A central bank has three traditional tools to implement monetary policy in the economy:
- Open market operations
- Changing reserve requirements
- Changing the discount rate
In discussing how these three tools work, it is useful to think of the central bank as a “bank for banks”—that is, each private-sector bank has its own account at the central bank. We will discuss each of these monetary policy tools in the sections below.
Open Market Operations
The most commonly used tool of monetary policy in the U.S. is open market operations. Open market operations take place when the central bank sells or buys U.S. Treasury bonds in order to influence the quantity of bank reserves and the level of interest rates. The specific interest rate targeted in open market operations is the federal funds rate. The name is a bit of a misnomer since the federal funds rate is the interest rate charged by commercial banks making overnight loans to other banks.
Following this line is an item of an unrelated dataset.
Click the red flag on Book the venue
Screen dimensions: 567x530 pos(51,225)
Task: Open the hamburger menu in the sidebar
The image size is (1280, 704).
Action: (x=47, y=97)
As such, it is a very short term interest rate, but one that reflects credit conditions in financial markets very well.
The Federal Open Market Committee (FOMC) makes the decisions regarding these open market operations. The FOMC is made up of the seven members of the Federal Reserve’s Board of Governors. It also includes five voting members who are drawn, on a rotating basis, from the regional Federal Reserve Banks. The New York district president is a permanent voting member of the FOMC and the other four spots are filled on a rotating, annual basis, from the other 11 districts. The FOMC typically meets every six weeks, but it can meet more frequently if necessary. The FOMC tries to act by consensus; however, the chairman of the Federal Reserve has traditionally played a very powerful role in defining and shaping that consensus. For the Federal Reserve, and for most central banks, open market operations have, over the last few decades, been the most commonly used tool of monetary policy.
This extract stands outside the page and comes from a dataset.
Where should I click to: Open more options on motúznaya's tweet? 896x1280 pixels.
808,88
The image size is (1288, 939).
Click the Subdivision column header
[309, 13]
To understand how open market operations affect the money supply, consider the balance sheet of Happy Bank, displayed in Figure 14.5. Figure 14.5 (a) shows that Happy Bank starts with $460 million in assets, divided among reserves, bonds and loans, and $400 million in liabilities in the form of deposits, with a net worth of $60 million. When the central bank purchases $20 million in bonds from Happy Bank, the bond holdings of Happy Bank fall by $20 million and the bank’s reserves rise by $20 million, as shown in Figure 14.5 (b). However, Happy Bank only wants to hold $40 million in reserves (the quantity of reserves that it started with in Figure 14.5) (a), so the bank decides to loan out the extra $20 million in reserves and its loans rise by $20 million, as shown in Figure 14.5 (c). The open market operation by the central bank causes Happy Bank to make loans instead of holding its assets in the form of government bonds, which expands the money supply. As the new loans are deposited in banks throughout the economy, these banks will, in turn, loan out some of the deposits they receive, triggering the money multiplier discussed in Money and Banking.
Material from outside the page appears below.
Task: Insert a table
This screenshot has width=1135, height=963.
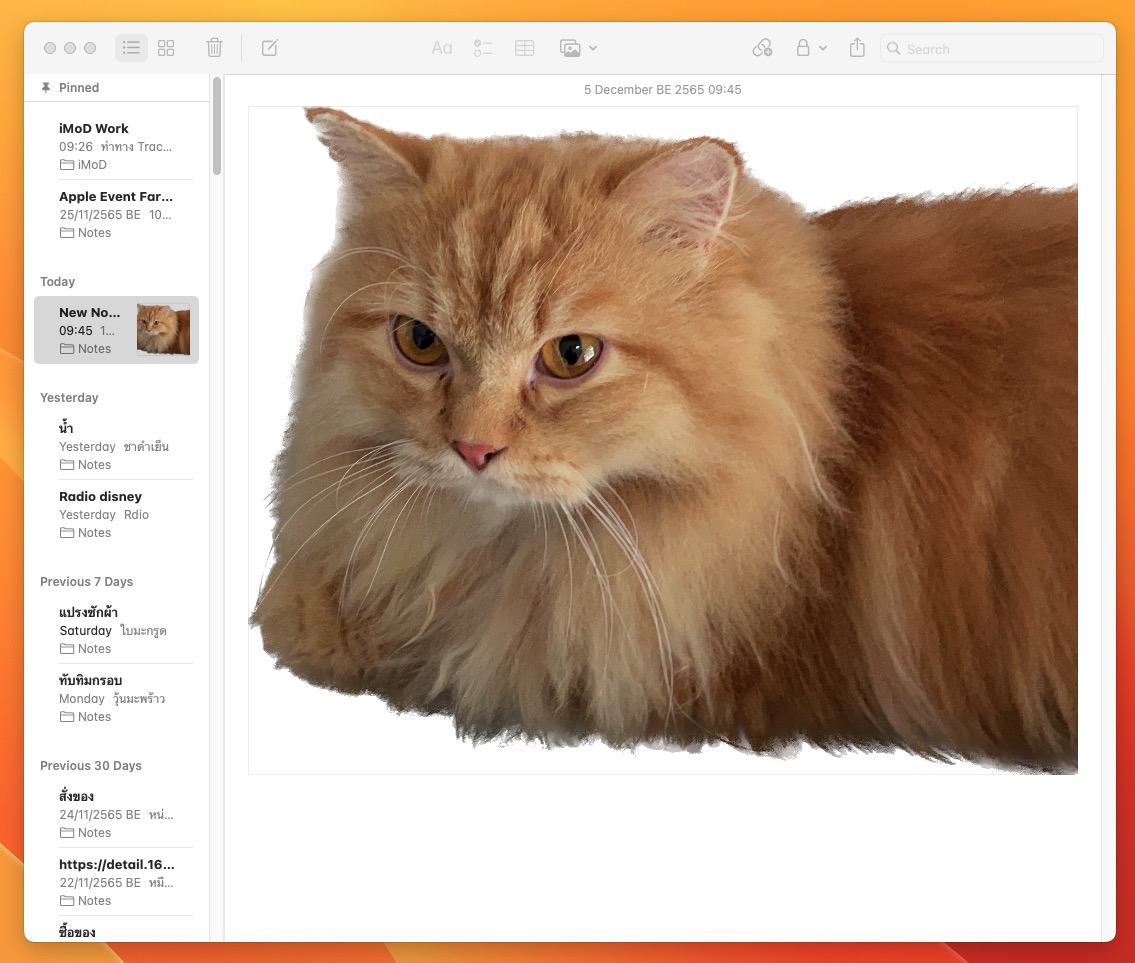Action: pyautogui.click(x=524, y=48)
Where did the Federal Reserve get the $20 million that it used to purchase the bonds? A central bank has the power to create money. In practical terms, the Federal Reserve would write a check to Happy Bank, so that Happy Bank can have that money credited to its bank account at the Federal Reserve. In truth, the Federal Reserve created the money to purchase the bonds out of thin air—or with a few clicks on some computer keys.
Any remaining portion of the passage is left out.